Herbizid Rückstände nach trockener und heißer Sommerwitterung richtig einschätzen

Die Trockenheit und die hohen Temperaturen werden zu einer frühzeitigen Maisernte führen. Da seit der Maisaussaat bzw. dem Herbizideinsatz so wenig Niederschlag wie noch selten gefallen ist, drängt sich die Frage auf wie die nachfolgenden Kulturen damit zurechtkommen.

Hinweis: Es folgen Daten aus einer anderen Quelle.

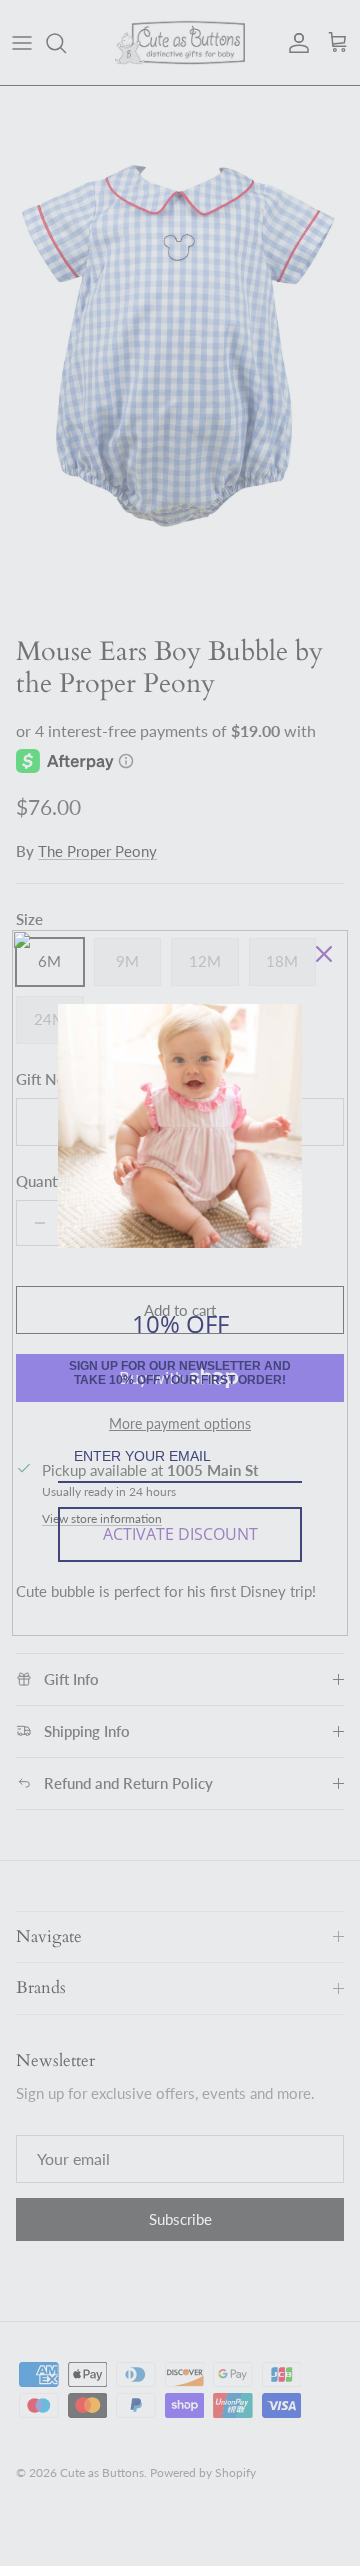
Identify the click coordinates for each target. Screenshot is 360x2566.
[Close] (324, 954)
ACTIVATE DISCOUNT (180, 1534)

Grundsätzlich kann man festhalten, dass Herbizide Wirkstoffe chemisch, biologisch oder durch Photolyse im Boden abgebaut werden. Dieser Abbau ist von vielen Faktoren abhängig. So spielt der pH-Wert, das Bodenleben, die Sonneneinstrahlung und nicht zuletzt auch die Bodenfeuchtigkeit und die Temperatur eine wichtige Rolle. Häufig beobachtete wird die Empfindlichkeit von Raps gegenüber Sulfonylharnstoffen die in der Vorfrucht eingesetzt wurden. Immer wieder kommt es nach trockenen und warmen Sommern zu Wachstumsdepressionen beim Nachfolgenden Raps oder anderen Kreuzblütlern und Klee, z.B. in Zwischenfruchtmischungen. In solchen Jahren kann es auch nach Mais Probleme mit nachfolgenden Kulturen geben, vor allem wenn Wirkstoffe mit Bodenwirkung und Wirkung auf Gräser zum Einsatz kamen.

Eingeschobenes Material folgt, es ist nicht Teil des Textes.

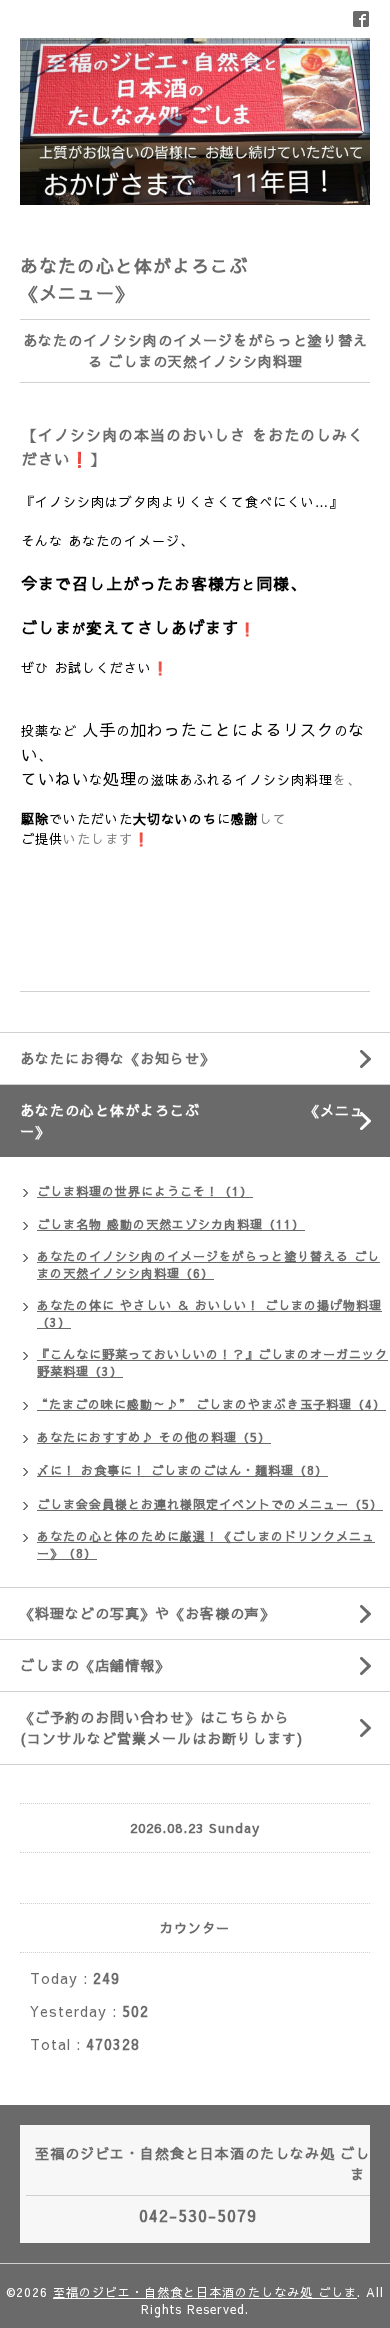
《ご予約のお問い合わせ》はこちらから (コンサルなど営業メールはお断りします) (200, 1727)
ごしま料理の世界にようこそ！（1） (145, 1191)
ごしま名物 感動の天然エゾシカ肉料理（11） (171, 1224)
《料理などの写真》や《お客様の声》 (147, 1613)
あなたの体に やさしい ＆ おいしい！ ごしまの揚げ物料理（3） (209, 1313)
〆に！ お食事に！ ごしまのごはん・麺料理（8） (182, 1470)
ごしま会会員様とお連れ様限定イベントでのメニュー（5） (210, 1504)
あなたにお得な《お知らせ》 (117, 1058)
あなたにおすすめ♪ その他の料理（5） (154, 1437)
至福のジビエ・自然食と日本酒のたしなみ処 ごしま (205, 2292)
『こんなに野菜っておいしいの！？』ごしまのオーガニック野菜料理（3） (212, 1362)
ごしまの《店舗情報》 (95, 1665)
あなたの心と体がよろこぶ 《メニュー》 (205, 1120)
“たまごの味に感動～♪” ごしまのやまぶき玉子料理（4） (211, 1404)
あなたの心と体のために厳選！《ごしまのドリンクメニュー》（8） (206, 1544)
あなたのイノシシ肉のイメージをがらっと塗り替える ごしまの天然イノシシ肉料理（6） (208, 1264)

Einen Hinweis kann man in den Gebrauchsweisungen der Pflanzenschutzmittel finden, wobei der Hinweis zum Nachbau nicht in allen Gebrauchsanweisungen und bei allen Firmen auf Anhieb zu finden ist. Nachfolgend finden Sie einige Auszüge aus Gebrauchsanweisungen verschiedener Mittel und Hersteller.

Grundsätzlich gilt:

Soweit keine eindeutige Angabe in den Gebrauchsanweisungen zu finden ist, kann durch eine intensive Mischung des Bodens und einer Pflugfurche vor der Aussaat der Folgekultur das Risiko deutlich gesenkt werden. Ein angepasster pH-Wert und ein intaktes Bodenleben fördern den Abbau und reduzieren so ebenfalls das Nachbaurisiko.

Im Einzelfall wird man nicht umhin kommen die Gebrauchsanweisung zu studieren und den darin enthaltenen Empfehlungen zu folgen.

Über diesen Link gelangen Sie zu einer Tabelle über das Nachbaurisiko nach einem Herbizideinsatz. Quelle LfL Bayern

https://www.lfl.bayern.de/mam/cms07/ips/dateien/herbizid_nachbaurisiko_22.pdf

 

Calaris, Hinweis zum Nachbau

Falls ein vorzeitiger Umbruch mit CALARIS behandelter Maisbestände erforderlich wird, kann auf diesen Flächen erneut Mais nach flacher Bodenbearbeitung nachgebaut werden.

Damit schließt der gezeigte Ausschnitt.